This also sets a precedent: if the reasoning is "the existing code doesn't meet 
our standards, so we'll build our own," then any contributor could justify 
creating parallel implementations of any subsystem. Over time, this fragments 
the codebase rather than strengthening it.
   
   The [Apache 
Ethos](https://hop.apache.org/community/ethos/#_specific_guidelines) emphasizes 
that community contributions should strengthen the commons, not create parallel 
silos. I'd encourage us all — including myself — to keep this principle in mind.
   
   </details>
   
   ---
   
   ## Security
   
   ### Validation Command Injection
   
   The `backupValidationCommand` VM setting is user-writable by default. From 
what I can see, the command and arguments are put into a JSON string using 
`String.format()`:
   ```java
   String GUEST_EXEC_COMMAND = "{\"execute\": \"guest-exec\", 
\"arguments\":{\"path\":\"%s\",\"arg\":%s,\"capture-output\":true}}";
   ```
   
   <details>
   <summary>Example of how this can be exploited</summary>
   
   If the `path` value is not sanitized, a crafted command string can break out 
of the JSON structure.
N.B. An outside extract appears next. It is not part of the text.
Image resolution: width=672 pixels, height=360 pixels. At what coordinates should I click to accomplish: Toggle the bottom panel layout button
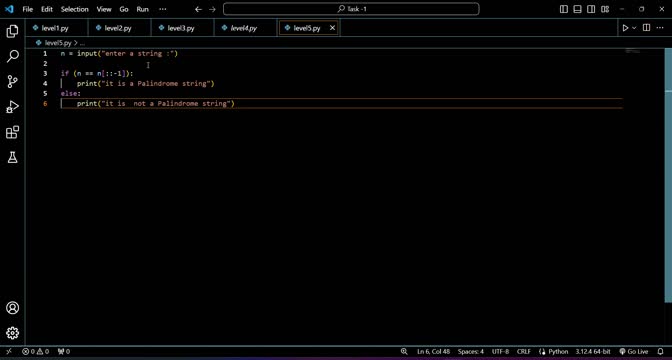[577, 9]
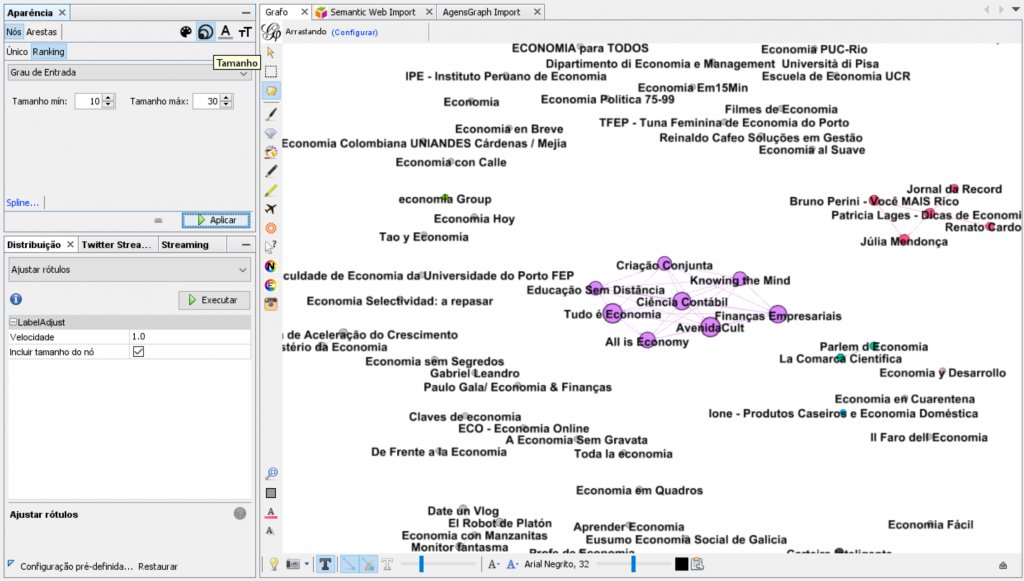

For example:
   ```java
   String script = "validation.sh;\nls 
/etc/\n\",\"extra_param\":\"injected_value";
   String command = String.format(GUEST_EXEC_COMMAND, script, "[]");
   ```
   
   This would produce malformed JSON that could be interpreted differently by 
the QEMU guest agent.
   
   </details>
   
   ### Validation Resource Exhaustion
   
   I don't see a hard cap on the total validation lifecycle time. A user could 
repeatedly trigger backups on stopped VMs with validation-enabled offerings, 
causing validation VMs to be created on compute hosts. Combined with 
`enforce.resource.limit.on.backup.validation.vm` defaulting to `false` and 
`backup.validation.max.concurrent.operations` defaulting to `0` (unlimited), 
this could lead to resource exhaustion on compute hosts, affecting other 
tenants.
   
   Repeated backup commands on stopped VMs could potentially cause libvirt to 
become unresponsive on the host, which would then impact all VMs on that host.
   
   ---
   
   I can see that a lot of work has gone into this. My concerns are about 
making sure this is safe and maintainable for the long term. Happy to discuss 
any of these points further.
   
   I'd also like to request everyone — contributors and reviewers alike — to 
please consider each other's feedback with an open mind. We as a community may 
not agree on everything, but we can disagree respectfully. This PR will be 
better for it, and so will the project.